• [PROBLEM DETAILS]: Could you set down, word for word, everything from the line containing "At what (x,y)" down to the last line, including that first line, and leave the pictures out?

• [RECORDED INFORMATION]:

________________

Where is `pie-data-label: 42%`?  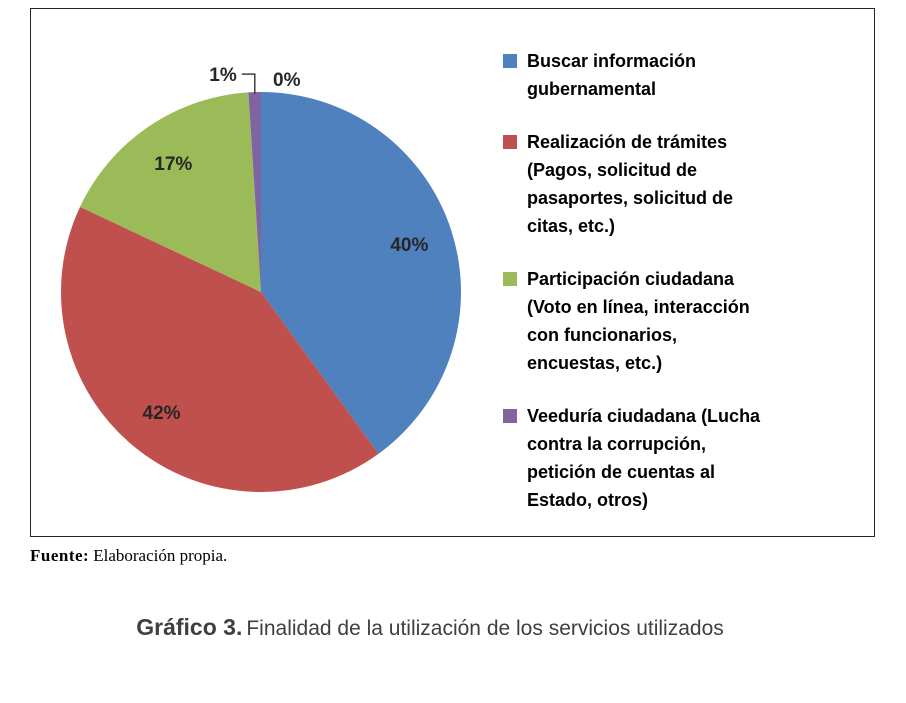
pie-data-label: 42% is located at coordinates (162, 414).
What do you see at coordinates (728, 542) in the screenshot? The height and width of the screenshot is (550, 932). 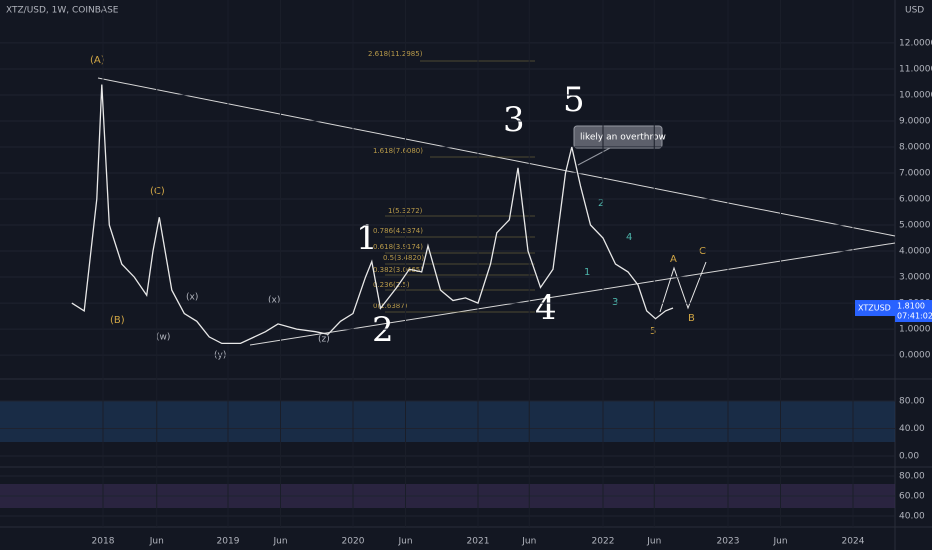 I see `x-tick-label: 2023` at bounding box center [728, 542].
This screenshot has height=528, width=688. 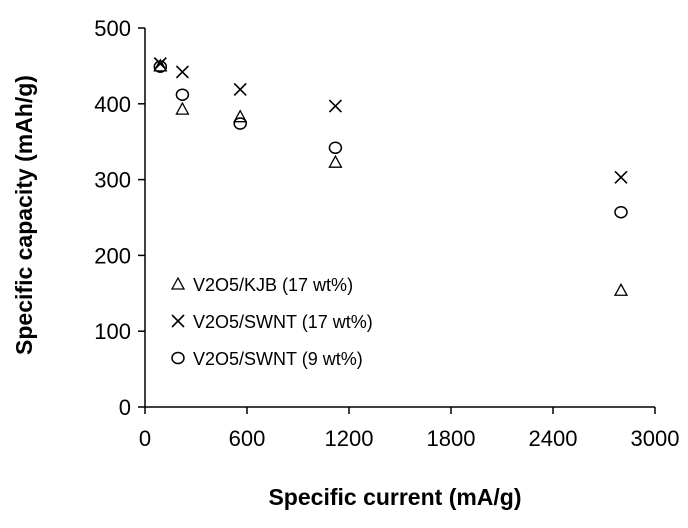 What do you see at coordinates (112, 256) in the screenshot?
I see `y-tick-label: 200` at bounding box center [112, 256].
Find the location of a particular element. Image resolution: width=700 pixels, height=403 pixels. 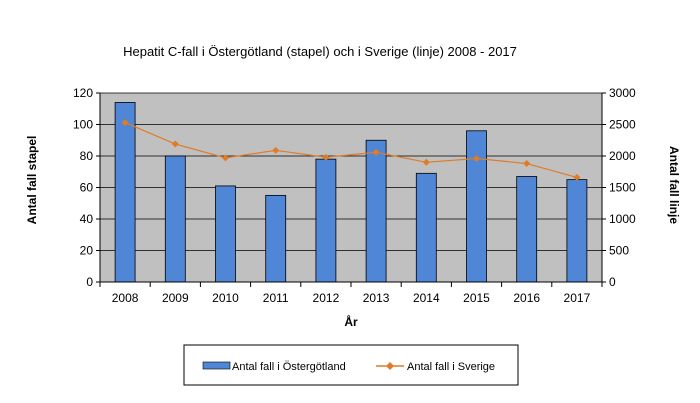

right-tick-label-6: 3000 is located at coordinates (622, 93).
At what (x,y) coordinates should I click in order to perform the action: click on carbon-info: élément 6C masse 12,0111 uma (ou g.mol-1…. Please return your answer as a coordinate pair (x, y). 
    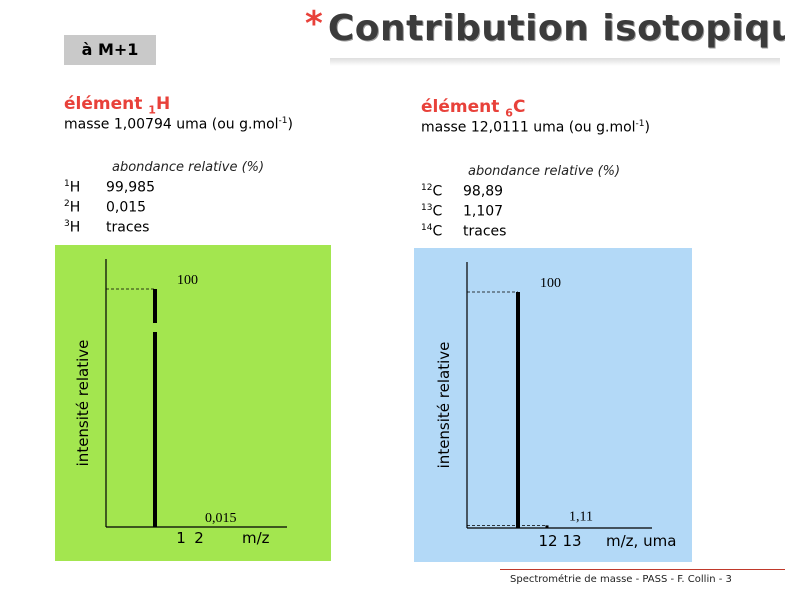
    Looking at the image, I should click on (536, 116).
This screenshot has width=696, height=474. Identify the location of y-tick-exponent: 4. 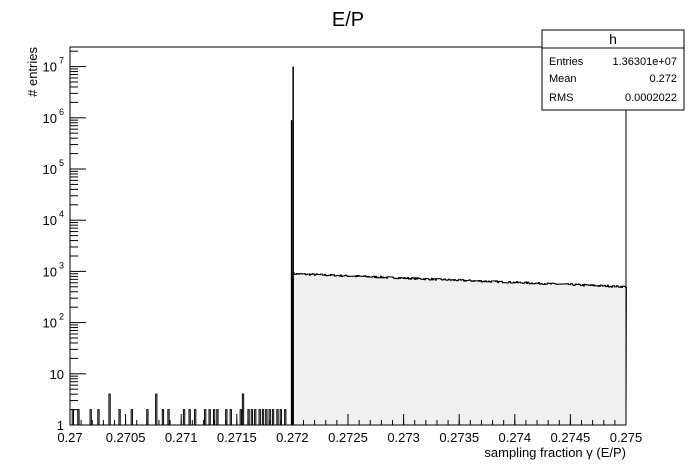
(62, 214).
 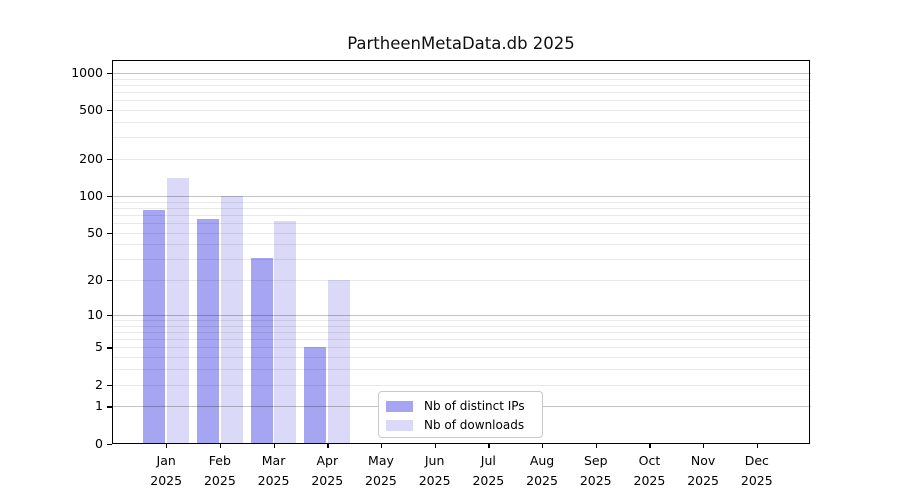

________________

• [YOUR SOLUTION]:
At what (x,y) coordinates should I click in order to perform the action: click on carbon-info: élément 6C masse 12,0111 uma (ou g.mol-1…. Please return your answer as a coordinate pair (x, y). 
    Looking at the image, I should click on (536, 116).
This screenshot has width=696, height=474. Identify the location of y-tick-exponent: 4. 
(62, 214).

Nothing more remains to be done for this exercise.